VIENNA, October 30, 2016
World number two Andy Murray is the champion of the Erste Bank Open 2016, winning Sunday’s final 6-3, 7-6 against sixth seed Jo-Wilfried Tsonga.
In front of packed stands, Murray set the tone early, gaining a break in the second game to clinch the opening set after 45 minutes. The Brit also had the better start into the second frame, winning the very first game on Tsonga’s serve. However, the Frenchman was not done yet getting back on serve and the atmosphere inside the Stadthalle heated up in the tie-break. The 2011 Vienna champion played his best tennis, which was not enough, as Murray served out with his fifth ace after one hour and 49 minutes.
“Jo fought really hard until the end. It was a high-level tie-break,” Murray told after clinching a career-best seventh title of the season. “I struggled a bit at the beginning of the tournament, didn’t feel comfortable on the court but played a lot of tennis and was able to make a few chances with my racket to control the ball better during the rest of the matches.
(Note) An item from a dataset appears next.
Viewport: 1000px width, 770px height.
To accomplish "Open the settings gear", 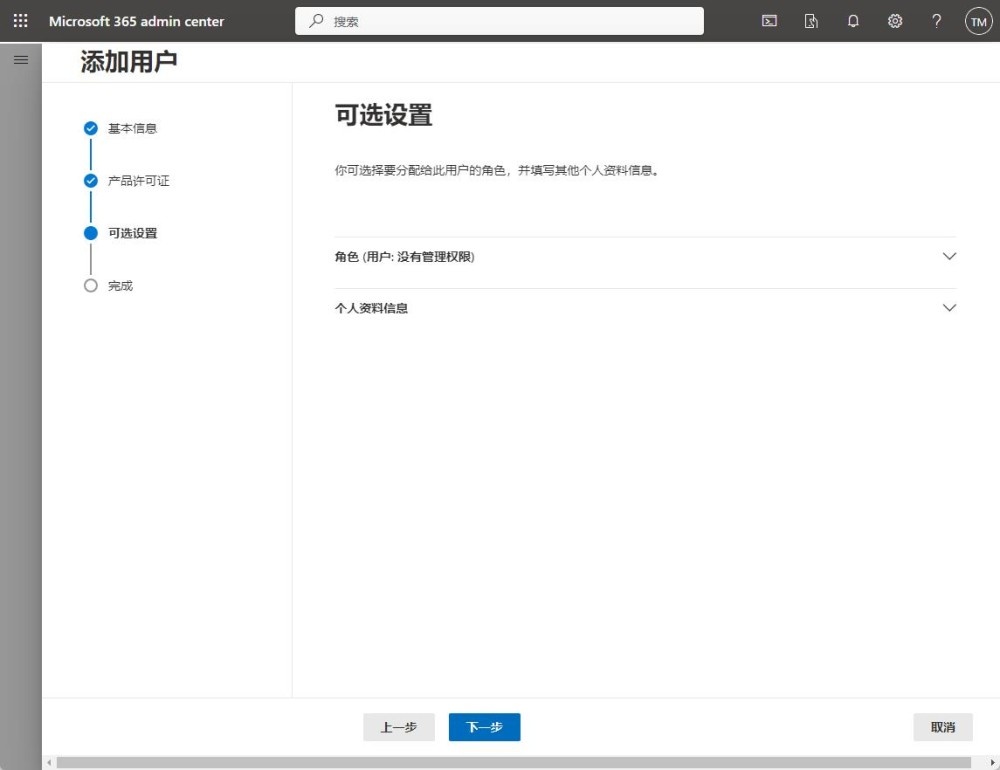I will pos(895,21).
I think I played my best tennis in the final.”
Murray, who captured the title in Vienna two years ago, takes away €428,800 in prize money as well as 500 ATP Ranking points.
With this triumph, Murray cuts the difference to 1,915 points to world number one Novak Djokovic in the Emirates ATP Rankings. The Serb has 2,300 points to defend from last year’s titles at the ATP Masters 1000 in Paris and the ATP World Tour Finals in London. Murray has 800 points dropping off on November 7. The Brit has an additional 275 points from the 2015 Davis Cup coming off on November 28. He can become the new world number one by taking the title in Paris and Djokovic falling before the final.
Murray, however, does not have any thoughts about this scenario. “Novak can control his results. I can only control my own. It’s never easy to win a Masters event, in particular Paris, where I haven’t played that well in the past. Last year was the best I have done there. Expecting to win the tournament would be silly. I will turn up there, getting used to the conditions, have some practice and hopefully I play like I did today.”
Tsonga appeared in his first final of the season, his first since last September when he took his 12th ATP career title in Metz.
“I am happy with the week. I played good tennis and fought until the end. That’s the most important thing for me. It was nice to play five matches in a row, which didn’t happen to me too many times this season. Of course I am a bit disappointed but it was a positive week,” Tsonga told.
Kubot And Melo Clinch Doubles Title
Earlier the day, Lukasz Kubot from Poland and Brazilian Marcelo Melo captured the doubles title, winning 3-6, 6-3, 13-11 over Austrian Oliver Marach and Fabrice Martin of France. The defending champions, who made a successful debut last year in Vienna, rallied back from a 1-4 deficit in the final set and saved one match point to clinch their second team title. The encounter lasted one hour and 42 minutes.
Kubot and Melo have already secured a spot in the season-ending ATP World Tour Finals in London.
Tournament director Herwig Straka was happy with the week. About 57,000 spectators attended the ATP 500 event this week. At the top of his list in terms of potential players coming to Vienna in the future remains Novak Djokovic. Straka is in contact with the world number one as well as his management and thinks that it is realistic to welcome the Serbian here next year.